More interesting news to come out of the Google Books case. paidContent report that Judge Denny Chin has granted permission for several academic and librarian groups and the Electronic Frontier Foundation to intervene in the case by filing amicus curae or “friend of the court” briefs. These groups want to file in Google’s favor because they see the case as a terrific opportunity to expand the power of the ‘fair use’ doctrine.and
In a recent memorandum, the judge set a schedule of receiving various motions pertaining to the amicus briefs and motions for summary judgment up through November, with oral arguments to begin in December. That will be an interesting Christmas present: the chance to watch the Authors Guild and Google slug it out.
It’s not surprising that academics, librarians, and the EFF would want to argue in favor of fair use. The Library Copyright Alliance and EFF filed a similar brief in the related Authors Guild vs. HathiTrust suit. And in general, academics and librarians have a strong interest in the freer use of information.
In their brief (PDF), EFF and the librarians make the case that Google Books “has become an essential research tool,” that it makes possible new forms of research that were impossible before, and that it makes it easier for readers to find books and thus improves sales—and it also helps authors in another way, by helping them do research too. They argue that Google Books’s “tremendous public benefit tilts the analysis firmly in favor of fair use,” as it helps “To promote the Progress of Science and useful Arts.” It also draws upon a thumbnail image Google Image Search precedent that held that thumbnailing was indeed a fair use.
On a related but separate note, Google has gotten permission to appeal the award of class action status to the Authors Guild in the case—which is why arguments in the main thrust of the case have been delayed until December; Judge Chin can’t really do anything until the appeals court decides whether the Authors Guild gets to be a class or not.
Whatever gets decided in this case, it’s going to be appealed and argued over for years to come, but it has the potential to either expand or cripple fair use considerably.

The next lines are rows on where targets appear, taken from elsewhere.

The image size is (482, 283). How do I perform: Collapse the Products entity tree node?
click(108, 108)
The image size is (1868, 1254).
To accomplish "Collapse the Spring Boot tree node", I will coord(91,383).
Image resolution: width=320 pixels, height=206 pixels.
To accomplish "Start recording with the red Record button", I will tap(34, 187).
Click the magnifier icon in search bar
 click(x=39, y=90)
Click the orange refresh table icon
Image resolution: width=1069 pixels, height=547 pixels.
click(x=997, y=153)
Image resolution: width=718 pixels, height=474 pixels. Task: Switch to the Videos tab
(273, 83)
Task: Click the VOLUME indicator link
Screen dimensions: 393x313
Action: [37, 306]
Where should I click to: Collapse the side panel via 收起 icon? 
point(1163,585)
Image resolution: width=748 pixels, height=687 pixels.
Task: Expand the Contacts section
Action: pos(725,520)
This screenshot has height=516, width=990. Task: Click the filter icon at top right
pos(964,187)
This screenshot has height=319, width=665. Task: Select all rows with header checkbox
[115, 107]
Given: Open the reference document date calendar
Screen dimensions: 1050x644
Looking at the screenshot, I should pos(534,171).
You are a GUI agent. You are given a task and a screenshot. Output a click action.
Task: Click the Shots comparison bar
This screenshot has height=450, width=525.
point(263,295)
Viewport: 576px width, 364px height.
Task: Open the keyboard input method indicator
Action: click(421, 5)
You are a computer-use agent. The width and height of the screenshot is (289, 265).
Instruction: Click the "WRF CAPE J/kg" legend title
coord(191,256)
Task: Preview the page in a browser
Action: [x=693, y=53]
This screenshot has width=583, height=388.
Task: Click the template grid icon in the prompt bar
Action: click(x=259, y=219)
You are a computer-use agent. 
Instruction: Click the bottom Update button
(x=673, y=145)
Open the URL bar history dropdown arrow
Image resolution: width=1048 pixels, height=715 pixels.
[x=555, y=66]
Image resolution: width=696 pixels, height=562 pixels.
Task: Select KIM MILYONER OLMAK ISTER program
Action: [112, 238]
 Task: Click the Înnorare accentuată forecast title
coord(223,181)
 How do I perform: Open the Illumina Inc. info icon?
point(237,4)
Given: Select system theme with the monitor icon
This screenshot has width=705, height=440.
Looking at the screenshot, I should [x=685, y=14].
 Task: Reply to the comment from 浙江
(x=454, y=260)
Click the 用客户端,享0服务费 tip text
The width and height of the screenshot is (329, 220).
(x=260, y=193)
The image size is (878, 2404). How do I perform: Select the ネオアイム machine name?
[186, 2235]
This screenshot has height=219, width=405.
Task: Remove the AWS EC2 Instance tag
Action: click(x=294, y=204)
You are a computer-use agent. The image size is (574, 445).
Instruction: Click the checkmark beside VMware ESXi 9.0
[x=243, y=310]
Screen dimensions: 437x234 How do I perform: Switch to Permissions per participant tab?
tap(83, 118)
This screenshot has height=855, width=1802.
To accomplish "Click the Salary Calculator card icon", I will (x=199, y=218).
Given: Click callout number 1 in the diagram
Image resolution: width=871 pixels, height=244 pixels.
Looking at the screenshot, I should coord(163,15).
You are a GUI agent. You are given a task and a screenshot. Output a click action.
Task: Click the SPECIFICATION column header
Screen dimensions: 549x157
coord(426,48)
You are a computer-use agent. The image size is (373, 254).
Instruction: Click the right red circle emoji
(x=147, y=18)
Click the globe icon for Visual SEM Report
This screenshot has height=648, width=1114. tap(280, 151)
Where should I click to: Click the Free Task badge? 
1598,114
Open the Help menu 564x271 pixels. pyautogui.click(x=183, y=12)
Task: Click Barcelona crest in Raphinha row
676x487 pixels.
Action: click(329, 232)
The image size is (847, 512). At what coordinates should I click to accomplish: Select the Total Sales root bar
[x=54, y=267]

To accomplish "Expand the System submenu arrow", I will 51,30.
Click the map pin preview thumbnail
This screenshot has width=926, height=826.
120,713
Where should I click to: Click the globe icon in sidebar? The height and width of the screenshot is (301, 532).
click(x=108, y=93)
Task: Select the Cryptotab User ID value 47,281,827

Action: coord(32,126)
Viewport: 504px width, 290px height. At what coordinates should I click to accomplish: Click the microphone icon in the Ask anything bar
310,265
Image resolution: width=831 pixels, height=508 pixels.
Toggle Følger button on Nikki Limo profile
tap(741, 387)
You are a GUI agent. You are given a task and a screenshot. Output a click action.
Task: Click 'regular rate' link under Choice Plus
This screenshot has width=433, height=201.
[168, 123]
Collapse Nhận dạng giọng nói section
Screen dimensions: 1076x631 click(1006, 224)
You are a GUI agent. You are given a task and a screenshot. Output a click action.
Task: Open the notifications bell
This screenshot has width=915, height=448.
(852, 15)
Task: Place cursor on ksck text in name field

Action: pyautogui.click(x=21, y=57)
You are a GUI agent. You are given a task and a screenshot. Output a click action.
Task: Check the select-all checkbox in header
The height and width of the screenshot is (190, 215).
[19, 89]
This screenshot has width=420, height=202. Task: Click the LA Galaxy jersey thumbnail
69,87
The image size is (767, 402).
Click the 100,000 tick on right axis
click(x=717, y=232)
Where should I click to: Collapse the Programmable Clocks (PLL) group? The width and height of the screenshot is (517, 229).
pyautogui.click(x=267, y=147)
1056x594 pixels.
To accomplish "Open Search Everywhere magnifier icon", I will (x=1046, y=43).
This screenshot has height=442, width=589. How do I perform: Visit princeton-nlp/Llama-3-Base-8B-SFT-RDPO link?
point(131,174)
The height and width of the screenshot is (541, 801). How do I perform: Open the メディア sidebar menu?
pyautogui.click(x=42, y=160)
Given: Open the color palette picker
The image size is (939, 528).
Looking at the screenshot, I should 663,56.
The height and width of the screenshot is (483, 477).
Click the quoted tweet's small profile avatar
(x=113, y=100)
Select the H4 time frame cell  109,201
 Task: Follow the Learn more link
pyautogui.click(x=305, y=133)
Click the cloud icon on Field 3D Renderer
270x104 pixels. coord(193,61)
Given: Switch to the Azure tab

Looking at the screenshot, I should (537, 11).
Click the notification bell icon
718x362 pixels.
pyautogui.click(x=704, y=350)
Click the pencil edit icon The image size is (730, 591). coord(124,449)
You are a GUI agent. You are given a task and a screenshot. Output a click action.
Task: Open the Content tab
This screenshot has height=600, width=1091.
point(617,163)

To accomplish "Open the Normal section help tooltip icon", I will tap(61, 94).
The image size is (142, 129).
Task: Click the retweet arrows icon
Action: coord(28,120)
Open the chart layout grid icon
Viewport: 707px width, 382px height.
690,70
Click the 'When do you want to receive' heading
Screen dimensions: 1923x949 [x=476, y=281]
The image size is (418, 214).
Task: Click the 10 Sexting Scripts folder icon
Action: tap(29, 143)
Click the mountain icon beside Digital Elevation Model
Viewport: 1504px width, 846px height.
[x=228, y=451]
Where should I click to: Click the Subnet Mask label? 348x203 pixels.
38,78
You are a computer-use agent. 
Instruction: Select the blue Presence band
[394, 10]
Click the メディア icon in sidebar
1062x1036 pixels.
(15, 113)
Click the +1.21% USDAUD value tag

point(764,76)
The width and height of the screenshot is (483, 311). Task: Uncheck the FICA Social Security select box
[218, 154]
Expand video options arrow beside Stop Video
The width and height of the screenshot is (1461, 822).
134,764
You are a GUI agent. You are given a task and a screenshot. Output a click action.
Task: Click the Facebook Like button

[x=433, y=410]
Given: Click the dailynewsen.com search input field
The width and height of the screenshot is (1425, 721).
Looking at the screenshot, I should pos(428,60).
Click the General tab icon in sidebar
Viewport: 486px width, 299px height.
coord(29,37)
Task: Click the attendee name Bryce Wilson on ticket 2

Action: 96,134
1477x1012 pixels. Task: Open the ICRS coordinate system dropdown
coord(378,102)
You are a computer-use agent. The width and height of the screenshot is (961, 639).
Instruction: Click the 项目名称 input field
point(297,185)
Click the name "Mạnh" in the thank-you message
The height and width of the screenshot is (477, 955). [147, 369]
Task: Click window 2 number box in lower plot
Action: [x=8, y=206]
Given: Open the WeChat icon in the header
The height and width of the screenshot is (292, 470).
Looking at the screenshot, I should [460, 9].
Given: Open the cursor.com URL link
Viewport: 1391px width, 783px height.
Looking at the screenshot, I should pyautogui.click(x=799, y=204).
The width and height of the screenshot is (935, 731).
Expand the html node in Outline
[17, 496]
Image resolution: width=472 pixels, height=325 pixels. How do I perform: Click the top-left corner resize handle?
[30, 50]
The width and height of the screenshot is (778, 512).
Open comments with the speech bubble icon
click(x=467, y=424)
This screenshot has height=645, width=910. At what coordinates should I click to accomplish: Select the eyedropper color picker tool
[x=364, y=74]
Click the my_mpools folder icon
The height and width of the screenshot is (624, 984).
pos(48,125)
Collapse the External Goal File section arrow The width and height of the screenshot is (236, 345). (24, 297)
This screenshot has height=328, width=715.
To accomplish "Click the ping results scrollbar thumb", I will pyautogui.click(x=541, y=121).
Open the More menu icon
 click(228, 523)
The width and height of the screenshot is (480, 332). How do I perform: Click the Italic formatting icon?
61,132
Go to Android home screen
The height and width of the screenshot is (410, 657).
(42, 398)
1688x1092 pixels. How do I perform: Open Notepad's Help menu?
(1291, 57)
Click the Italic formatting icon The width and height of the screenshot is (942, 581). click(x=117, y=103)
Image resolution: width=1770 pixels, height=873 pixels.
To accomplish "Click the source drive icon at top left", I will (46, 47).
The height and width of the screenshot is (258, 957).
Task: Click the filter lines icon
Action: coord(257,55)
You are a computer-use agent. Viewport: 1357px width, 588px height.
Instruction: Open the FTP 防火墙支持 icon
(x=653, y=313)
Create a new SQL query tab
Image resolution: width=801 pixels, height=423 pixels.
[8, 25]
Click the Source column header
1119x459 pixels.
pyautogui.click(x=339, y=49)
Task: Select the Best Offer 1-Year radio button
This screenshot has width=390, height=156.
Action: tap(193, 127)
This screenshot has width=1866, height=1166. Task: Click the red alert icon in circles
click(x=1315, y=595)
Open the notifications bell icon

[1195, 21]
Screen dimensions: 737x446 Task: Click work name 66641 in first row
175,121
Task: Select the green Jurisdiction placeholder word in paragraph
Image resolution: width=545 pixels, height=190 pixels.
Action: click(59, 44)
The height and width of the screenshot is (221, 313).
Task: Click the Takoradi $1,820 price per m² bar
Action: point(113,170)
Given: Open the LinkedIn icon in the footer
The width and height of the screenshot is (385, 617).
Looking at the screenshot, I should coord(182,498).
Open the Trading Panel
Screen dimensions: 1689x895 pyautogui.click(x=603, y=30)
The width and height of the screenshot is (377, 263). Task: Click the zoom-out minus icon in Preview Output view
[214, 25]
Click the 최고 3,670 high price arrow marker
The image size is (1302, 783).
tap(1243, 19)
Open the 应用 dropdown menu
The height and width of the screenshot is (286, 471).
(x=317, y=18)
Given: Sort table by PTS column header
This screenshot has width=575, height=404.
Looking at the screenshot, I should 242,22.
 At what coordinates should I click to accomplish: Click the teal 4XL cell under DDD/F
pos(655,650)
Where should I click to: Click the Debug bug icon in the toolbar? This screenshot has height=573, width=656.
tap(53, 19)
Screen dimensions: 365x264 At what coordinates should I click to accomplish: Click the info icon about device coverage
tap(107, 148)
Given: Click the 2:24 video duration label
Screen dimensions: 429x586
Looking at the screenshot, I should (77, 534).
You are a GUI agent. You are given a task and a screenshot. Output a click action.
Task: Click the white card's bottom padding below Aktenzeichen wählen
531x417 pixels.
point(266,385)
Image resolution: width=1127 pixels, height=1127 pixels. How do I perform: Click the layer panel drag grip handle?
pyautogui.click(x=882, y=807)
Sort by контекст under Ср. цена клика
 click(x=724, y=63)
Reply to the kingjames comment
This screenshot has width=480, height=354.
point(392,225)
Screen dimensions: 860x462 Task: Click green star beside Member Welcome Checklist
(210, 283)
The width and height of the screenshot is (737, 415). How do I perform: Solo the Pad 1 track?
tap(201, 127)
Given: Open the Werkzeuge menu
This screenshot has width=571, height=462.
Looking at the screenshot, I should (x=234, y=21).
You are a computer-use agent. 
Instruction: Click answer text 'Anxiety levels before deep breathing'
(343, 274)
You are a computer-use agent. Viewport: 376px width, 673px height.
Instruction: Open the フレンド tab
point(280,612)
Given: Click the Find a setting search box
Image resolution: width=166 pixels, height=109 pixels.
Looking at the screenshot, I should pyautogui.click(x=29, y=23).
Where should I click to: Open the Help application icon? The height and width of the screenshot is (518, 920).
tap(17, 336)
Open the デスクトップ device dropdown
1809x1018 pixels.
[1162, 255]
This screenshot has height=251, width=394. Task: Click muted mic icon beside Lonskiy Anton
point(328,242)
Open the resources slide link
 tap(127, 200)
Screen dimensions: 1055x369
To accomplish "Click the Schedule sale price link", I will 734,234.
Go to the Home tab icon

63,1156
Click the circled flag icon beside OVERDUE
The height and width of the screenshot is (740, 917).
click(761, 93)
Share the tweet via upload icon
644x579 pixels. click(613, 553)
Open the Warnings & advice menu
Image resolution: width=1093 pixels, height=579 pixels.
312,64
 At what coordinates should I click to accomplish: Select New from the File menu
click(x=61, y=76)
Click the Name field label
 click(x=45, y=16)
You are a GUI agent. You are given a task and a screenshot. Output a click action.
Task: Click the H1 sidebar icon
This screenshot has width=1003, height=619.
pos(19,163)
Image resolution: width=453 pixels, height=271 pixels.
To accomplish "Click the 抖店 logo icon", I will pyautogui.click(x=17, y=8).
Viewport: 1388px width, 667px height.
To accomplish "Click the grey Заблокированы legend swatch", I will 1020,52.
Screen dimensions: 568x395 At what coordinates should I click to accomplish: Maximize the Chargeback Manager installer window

But cases like this are the way that our legal doctrine evolves. Someone does something blatantly illegal with possibly laudable reasons, and it’s up to the courts to adjust the laws to fit.
It’s really a decent system when you get right down to it, because there’s no way anyone passing laws at any given time could possibly hope to predict the impact they and future technology will have on each other. So sometime in the future when something the laws don’t adequately cover happens, aggrieved parties file suit, the defendant lawyers up, and new laws get made.
It will be interesting to see who the new laws that come out of this case will favor. Maybe in a few years we’ll finally know.